My new COVID--times day looks a lot different than my pre-COVID day. Currently, I am at the lab one to two days per week making sure that my group has what they need to get their jobs done, touching base to help solve any chemistry or mechanical issues, interacting with our plant personnel to see what has been happening in the field, and going through the labs to make sure everyone is following our COVID-19 protocols. The other days, I head down to my basement to settle in for a day of remote video interaction.
Flash back to when you were 10 years old. What did you want to be when you grew up?
My mom was the ultimate record-keeper; she kept everything, including my “baby book.” When one thumbs back to look at what I wrote I wanted to be, starting in second grade (and ever after) you will find the word “chemist.”
Why did you decide to do the work you are doing now?
Before I joined Tomah Products in 1998, I was working at a contract research organization. I decided I wanted to get out of pharmaceuticals and go for something with more long-term stability, so I left Illinois and moved to Wisconsin to join Tomah Products. We’ve been through four name changes in my time here, but I have been doing (approximately) the same job ever since Tomah bought the Reserve, Louisiana, USA, alkoxylation plant from Shell in 1999.

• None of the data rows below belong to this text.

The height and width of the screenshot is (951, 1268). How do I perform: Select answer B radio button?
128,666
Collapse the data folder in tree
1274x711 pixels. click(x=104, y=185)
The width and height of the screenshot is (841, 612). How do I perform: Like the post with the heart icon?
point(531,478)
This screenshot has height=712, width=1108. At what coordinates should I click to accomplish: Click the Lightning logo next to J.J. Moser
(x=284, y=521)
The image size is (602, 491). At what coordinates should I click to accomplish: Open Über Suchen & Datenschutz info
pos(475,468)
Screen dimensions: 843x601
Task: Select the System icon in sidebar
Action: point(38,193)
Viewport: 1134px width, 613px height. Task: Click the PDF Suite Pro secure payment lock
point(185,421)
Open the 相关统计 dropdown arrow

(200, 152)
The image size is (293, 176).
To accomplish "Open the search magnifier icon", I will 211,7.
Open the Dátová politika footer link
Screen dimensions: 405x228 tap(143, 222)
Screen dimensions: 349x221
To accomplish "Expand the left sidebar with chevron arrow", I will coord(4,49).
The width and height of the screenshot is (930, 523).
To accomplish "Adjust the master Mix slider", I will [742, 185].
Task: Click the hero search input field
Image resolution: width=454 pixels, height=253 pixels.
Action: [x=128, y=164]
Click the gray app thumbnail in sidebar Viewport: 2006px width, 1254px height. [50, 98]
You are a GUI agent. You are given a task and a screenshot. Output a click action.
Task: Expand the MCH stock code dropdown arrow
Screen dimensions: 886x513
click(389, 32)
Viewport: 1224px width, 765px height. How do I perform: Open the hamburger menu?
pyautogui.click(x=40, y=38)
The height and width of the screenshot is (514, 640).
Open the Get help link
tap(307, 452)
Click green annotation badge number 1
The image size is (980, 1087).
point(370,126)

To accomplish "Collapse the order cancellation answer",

What event, person, or life experience has had the most influence on the direction of your life?
I had a chemistry teacher in high school who was the kind of teacher that everyone fears. She was a first-year teacher who did a terrible job of explaining concepts. I remember early on in the first quarter when I challenged her on the first question of her test and why her chemical stoichiometry was wrong, which meant all her subsequent answers were wrong. We did the math together in front of the class and showed how my logic was right. From then on, I took it as a personal challenge to know more about whatever topic we were covering than Ms. T. knew. This meant I spent hours each night working through chemistry problems or reading what I could find in the library. She was gone after one year, but I still found myself digging in at the library as much as possible. This experience ultimately helped me see the need for choosing a college and grad school where I enjoyed working with the professors.
How do you relax after a hard day of work?
I collect and restore pinball machines. Rebuilding drop targets, pop bumpers, and flippers can be an exercise in three-dimensional thinking. However, the most challenging part about restoring machines often is working through any circuit board issues. When a machine sits untouched in someone’s basement for years, the moisture can wreak havoc on the circuits.